(課題) 本文のうち「クラウド型ソフト提供企業。製」と「導入事例(顧客ロゴと具体的なROI)、利用者の声、セキュリティ認証(SOC2, ISO 27001等)」の間を、両端の語句も含めて一字一句そのまま書き写してください。

(本文)

═══

製品スペックやデータシートだけでなく、環境対応や用途展開を伝えることが求められます。サステナビリティーに関しては、多くの企業が専門ページを設置し、認証等も含めて詳しい説明をしています。

  • ①必須要素: 製品(素材)一覧、物性データ、用途・アプリケーション事例
  • ②推奨証拠: 品質保証データ、SDS(安全データシート)、環境・サステナビリティ報告書、各種認証(ISO等)
  • ③CTA: サンプル依頼、SDSダウンロード、技術問い合わせ

SaaS(クラウドサービス)

クラウド型ソフト提供企業。製品機能の説明に加え、料金プランや導入事例、サポート情報が重視されます。

  • ①必須要素: 機能紹介、価格プラン、リソース(ブログ、ホワイトペーパー)
  • ②推奨証拠: 導入事例(顧客ロゴと具体的なROI)、利用者の声、セキュリティ認証(SOC2, ISO 27001等)
  • ③CTA: 無料トライアル開始 (Start Free Trial)、デモ予約、資料ダウンロード

物流 / サービス

サービス網や配送ソリューション、顧客事例、追跡システムなど信頼性と利便性を示すコンテンツが必要です。

═══

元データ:
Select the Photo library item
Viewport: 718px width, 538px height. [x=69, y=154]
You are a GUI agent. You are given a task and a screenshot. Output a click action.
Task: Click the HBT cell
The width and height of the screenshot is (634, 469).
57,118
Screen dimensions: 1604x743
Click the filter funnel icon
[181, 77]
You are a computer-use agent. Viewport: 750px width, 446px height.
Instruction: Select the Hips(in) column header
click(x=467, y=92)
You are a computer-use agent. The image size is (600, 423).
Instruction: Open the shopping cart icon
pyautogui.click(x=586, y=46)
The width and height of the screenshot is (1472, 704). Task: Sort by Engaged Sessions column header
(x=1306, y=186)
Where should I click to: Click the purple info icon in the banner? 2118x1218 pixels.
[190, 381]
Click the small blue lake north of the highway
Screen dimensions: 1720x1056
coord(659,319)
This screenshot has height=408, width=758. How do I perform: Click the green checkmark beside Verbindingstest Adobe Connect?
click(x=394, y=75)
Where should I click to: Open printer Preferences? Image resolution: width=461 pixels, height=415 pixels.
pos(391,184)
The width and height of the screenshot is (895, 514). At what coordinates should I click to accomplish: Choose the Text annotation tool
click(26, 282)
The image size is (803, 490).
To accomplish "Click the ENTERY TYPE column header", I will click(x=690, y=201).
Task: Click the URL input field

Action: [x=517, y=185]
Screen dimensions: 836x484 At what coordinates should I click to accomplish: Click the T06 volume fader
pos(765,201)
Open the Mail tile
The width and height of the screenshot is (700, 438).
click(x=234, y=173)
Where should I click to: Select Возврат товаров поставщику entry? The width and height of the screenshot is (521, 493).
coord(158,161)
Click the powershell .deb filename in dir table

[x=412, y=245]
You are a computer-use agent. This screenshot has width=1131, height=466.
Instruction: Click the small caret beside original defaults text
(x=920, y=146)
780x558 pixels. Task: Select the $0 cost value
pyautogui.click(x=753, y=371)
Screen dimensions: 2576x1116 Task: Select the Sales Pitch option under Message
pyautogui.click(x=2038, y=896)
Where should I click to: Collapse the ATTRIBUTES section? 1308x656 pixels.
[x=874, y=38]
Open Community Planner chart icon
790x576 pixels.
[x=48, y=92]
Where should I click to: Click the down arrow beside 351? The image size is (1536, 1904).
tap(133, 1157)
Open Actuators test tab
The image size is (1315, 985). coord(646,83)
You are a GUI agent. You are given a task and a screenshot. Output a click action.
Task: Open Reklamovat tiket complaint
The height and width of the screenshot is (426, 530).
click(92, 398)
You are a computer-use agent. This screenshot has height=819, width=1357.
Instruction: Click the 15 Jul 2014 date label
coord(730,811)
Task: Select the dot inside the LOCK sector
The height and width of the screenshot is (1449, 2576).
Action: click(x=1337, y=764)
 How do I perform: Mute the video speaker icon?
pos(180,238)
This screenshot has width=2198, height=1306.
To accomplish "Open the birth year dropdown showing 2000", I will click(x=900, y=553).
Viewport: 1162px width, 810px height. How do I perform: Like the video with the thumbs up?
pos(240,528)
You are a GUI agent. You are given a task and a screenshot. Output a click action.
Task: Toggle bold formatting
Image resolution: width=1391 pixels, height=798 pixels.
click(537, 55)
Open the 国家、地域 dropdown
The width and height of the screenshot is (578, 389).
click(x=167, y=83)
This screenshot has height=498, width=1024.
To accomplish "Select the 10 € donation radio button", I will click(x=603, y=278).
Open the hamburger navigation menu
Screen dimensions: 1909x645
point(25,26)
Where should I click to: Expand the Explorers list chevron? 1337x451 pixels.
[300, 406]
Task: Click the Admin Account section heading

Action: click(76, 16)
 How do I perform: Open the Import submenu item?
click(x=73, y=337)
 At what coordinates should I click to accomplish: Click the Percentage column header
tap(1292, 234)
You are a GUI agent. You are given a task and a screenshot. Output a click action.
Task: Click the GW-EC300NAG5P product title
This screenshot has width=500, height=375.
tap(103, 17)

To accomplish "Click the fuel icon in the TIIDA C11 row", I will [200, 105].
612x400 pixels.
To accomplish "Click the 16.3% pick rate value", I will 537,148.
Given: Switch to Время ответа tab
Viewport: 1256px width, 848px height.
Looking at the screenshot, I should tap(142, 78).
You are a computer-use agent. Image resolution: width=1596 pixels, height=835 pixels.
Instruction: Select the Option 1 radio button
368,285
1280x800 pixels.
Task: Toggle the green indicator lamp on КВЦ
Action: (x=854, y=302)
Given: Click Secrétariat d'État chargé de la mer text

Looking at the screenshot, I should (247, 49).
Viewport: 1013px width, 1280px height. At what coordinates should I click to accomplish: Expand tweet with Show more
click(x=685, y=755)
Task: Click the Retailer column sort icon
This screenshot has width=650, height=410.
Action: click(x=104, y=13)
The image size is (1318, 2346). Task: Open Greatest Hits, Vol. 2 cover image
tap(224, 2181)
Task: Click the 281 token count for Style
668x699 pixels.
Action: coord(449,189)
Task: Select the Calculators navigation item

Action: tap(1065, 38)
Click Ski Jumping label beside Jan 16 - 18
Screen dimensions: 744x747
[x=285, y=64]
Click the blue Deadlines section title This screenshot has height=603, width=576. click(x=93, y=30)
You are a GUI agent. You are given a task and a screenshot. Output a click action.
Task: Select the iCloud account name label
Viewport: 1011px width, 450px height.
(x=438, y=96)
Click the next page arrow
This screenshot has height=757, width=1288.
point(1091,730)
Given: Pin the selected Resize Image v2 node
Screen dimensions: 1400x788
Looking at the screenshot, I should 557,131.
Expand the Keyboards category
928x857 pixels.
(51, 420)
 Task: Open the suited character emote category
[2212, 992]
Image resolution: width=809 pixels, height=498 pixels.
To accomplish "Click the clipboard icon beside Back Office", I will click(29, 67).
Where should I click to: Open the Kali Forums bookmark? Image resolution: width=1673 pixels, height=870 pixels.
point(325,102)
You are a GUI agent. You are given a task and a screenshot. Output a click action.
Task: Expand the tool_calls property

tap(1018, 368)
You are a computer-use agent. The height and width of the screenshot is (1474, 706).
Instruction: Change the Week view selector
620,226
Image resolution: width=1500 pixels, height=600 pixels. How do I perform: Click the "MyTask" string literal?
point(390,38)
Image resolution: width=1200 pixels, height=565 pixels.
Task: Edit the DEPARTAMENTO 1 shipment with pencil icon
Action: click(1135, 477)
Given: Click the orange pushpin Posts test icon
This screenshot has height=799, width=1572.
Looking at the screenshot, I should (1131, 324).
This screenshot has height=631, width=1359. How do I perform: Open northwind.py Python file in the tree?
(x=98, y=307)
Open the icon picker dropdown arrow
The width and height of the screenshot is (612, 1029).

═══

(解答欄)
クラウド型ソフト提供企業。製品機能の説明に加え、料金プランや導入事例、サポート情報が重視されます。

  • ①必須要素: 機能紹介、価格プラン、リソース(ブログ、ホワイトペーパー)
  • ②推奨証拠: 導入事例(顧客ロゴと具体的なROI)、利用者の声、セキュリティ認証(SOC2, ISO 27001等)